The enormous legacy of private debt – whether in Britain, Germany, Spain, the US or Greece – and the fiendishly complicated way so many of the loans have been organised and distributed around the world financial system cannot be easily unwound. Sir Philip Hampton, chair of RBS, warned this week it might take a generation for RBS investors to recover their money.
The choice is thus stark. To commit to decades of economic stagnation, the break-up of the eurozone, the risk of trade protection and autarchic economic policies, the dismantling of the west’s social contracts, the imposition of high unemployment and the political fallout that will follow.
Or to change course.
The technical means are relatively simple. Governments must replace targets for inflation with targets for the growth of prices and growth of output combined. Central banks should inject money into their financial systems by offering to buy new bank loans made to support new investment, new innovation or new infrastructure – helped by partial government guarantees.
Governments also need to increase demand.
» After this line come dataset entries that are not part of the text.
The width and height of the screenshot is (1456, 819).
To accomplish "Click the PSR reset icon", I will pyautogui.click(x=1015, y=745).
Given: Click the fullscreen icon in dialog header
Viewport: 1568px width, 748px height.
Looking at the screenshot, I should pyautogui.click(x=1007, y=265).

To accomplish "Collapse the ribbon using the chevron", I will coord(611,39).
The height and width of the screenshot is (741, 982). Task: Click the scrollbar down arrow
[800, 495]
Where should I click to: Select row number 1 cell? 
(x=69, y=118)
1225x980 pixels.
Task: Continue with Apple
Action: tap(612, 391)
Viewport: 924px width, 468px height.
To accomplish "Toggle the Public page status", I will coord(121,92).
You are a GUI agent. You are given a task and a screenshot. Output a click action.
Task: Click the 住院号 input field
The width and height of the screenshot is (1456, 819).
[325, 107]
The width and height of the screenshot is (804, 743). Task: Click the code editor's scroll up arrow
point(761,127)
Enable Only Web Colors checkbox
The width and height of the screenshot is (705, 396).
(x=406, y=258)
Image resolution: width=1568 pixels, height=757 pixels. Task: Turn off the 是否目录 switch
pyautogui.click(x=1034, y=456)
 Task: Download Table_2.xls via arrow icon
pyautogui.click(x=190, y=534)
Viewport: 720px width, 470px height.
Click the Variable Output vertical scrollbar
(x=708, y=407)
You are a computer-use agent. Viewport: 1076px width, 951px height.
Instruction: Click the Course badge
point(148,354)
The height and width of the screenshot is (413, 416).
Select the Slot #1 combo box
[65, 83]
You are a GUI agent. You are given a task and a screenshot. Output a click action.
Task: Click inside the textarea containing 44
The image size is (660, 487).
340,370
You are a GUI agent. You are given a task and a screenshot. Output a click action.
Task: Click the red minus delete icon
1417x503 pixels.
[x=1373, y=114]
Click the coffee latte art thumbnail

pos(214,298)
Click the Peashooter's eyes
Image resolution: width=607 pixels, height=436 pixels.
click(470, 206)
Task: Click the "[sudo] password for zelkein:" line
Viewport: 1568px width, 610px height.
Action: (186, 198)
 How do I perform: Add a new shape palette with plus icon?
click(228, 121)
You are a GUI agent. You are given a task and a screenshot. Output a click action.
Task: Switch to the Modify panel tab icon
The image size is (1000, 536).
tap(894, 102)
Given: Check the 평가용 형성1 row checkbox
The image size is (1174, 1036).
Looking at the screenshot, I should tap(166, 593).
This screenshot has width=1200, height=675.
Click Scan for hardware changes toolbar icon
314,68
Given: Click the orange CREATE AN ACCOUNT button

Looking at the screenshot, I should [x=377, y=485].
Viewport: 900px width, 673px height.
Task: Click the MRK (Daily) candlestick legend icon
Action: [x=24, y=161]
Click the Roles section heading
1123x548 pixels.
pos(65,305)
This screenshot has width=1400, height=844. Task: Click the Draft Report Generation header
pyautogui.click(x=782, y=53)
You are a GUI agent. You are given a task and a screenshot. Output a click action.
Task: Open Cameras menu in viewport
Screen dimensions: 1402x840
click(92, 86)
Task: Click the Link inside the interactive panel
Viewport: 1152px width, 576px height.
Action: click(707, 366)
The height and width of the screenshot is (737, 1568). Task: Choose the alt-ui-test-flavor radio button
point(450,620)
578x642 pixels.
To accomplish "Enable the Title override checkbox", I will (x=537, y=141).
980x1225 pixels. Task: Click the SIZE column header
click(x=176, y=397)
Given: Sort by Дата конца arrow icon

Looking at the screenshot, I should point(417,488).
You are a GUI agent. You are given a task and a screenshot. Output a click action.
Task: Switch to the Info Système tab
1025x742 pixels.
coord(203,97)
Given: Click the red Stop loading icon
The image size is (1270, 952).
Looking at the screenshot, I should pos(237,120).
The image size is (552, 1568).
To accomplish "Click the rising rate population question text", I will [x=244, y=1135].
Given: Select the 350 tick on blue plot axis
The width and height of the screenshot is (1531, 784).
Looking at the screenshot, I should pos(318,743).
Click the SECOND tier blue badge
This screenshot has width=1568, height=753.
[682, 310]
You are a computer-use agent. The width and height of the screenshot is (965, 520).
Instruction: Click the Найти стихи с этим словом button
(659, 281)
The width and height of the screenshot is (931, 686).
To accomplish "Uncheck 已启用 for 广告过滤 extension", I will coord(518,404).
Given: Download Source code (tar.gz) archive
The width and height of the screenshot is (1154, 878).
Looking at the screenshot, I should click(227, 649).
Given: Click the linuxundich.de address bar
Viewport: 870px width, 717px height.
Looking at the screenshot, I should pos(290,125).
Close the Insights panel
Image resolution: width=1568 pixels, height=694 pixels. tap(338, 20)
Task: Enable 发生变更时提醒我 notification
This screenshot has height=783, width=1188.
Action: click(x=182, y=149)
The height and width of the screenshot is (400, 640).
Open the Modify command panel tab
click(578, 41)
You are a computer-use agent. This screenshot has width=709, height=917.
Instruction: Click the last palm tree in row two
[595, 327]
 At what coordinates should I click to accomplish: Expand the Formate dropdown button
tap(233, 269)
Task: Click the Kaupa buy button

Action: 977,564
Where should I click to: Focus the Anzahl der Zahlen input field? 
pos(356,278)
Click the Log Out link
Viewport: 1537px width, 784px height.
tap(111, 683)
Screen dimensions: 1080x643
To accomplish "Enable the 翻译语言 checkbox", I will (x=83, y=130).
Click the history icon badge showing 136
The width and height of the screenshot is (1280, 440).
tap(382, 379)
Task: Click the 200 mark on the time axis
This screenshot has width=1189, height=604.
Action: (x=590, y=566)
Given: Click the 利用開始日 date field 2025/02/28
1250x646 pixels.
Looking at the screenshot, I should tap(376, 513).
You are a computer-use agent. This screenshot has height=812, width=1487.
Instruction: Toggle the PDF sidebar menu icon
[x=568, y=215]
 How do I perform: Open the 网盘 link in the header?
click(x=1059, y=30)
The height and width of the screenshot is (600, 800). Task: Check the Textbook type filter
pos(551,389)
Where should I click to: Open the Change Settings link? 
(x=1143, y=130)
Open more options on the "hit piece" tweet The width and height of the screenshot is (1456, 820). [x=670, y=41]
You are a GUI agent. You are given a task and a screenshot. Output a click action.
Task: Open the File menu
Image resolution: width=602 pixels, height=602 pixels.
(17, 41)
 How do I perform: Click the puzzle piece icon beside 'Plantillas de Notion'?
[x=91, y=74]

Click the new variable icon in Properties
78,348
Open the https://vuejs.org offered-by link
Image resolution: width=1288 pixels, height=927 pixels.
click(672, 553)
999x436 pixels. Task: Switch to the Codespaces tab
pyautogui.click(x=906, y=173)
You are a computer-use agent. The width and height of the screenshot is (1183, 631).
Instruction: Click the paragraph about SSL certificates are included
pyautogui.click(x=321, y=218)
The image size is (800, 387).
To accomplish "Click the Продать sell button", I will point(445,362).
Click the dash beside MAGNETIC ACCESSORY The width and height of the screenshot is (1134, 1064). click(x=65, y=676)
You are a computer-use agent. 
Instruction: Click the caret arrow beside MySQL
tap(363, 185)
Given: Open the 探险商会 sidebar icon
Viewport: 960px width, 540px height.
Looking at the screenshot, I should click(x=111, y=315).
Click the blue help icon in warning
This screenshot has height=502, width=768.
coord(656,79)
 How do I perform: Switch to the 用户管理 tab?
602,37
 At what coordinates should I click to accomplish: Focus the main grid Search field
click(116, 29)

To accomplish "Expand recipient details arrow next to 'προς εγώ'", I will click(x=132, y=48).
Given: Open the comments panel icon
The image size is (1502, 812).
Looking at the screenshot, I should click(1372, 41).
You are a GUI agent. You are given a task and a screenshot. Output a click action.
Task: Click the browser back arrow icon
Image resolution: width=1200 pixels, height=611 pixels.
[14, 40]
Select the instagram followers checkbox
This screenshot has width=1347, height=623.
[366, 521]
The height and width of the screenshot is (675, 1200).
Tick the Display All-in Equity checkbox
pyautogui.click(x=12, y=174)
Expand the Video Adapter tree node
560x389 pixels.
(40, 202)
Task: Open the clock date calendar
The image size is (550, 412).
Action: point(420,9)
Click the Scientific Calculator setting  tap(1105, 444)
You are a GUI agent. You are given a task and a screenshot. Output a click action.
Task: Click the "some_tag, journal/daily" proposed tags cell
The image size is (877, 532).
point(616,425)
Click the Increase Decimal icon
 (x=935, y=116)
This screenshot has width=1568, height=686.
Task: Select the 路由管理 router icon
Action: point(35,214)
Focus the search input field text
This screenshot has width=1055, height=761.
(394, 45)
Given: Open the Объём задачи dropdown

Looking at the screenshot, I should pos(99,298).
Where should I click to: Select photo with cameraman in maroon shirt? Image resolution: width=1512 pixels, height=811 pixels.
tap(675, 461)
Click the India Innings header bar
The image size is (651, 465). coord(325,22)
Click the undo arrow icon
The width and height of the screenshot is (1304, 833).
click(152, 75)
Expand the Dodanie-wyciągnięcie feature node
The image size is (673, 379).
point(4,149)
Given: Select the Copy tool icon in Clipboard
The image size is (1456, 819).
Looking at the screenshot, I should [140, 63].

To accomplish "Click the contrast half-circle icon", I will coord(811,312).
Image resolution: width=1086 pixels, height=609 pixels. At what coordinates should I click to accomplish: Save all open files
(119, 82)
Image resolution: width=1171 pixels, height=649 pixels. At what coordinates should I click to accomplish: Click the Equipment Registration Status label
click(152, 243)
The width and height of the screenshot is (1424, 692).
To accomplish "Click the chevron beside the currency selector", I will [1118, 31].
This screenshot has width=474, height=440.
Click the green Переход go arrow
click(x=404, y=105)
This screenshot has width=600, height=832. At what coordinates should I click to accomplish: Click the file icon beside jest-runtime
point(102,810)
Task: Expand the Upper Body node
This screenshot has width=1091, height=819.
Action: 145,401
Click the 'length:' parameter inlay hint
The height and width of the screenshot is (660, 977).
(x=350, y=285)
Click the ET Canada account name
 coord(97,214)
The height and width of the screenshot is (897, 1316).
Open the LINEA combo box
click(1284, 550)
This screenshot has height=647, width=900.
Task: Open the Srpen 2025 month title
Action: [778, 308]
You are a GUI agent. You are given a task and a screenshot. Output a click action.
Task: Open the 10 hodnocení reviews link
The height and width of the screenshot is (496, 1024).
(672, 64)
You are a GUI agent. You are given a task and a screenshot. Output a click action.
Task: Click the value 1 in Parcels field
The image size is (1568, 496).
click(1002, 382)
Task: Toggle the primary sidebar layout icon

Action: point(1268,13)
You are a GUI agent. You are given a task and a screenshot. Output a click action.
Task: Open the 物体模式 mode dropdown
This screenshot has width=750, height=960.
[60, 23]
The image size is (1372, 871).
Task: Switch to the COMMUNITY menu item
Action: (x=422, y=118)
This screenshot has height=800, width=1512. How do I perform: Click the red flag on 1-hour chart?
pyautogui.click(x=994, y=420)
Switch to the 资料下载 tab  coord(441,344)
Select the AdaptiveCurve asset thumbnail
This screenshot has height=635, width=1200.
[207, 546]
They can do this directly – with targeted and time-limited tax cuts or spending increases. They can also move indirectly, taxing the rich more aggressively and re-allocating the proceeds in tax cuts to those on middle incomes and lower who tend to spend more – along the lines that both presidents Obama and Hollande have proposed. There is also a case for a financial transactions tax – both to raise crucial revenue and to cap the growth and frenetic speed of financial transactions. Finance has become too powerful. It needs constraining.
Will any of this happen? The west is at a cross-roads, and although such proposals will be fiercely opposed by the British, German and American right they need to be beaten back. After all, it is their ideas that have brought us to this pass. It is not too fanciful to argue that the future of western capitalism depends upon how this argument plays out – and how quickly, if at all, there is a change of course.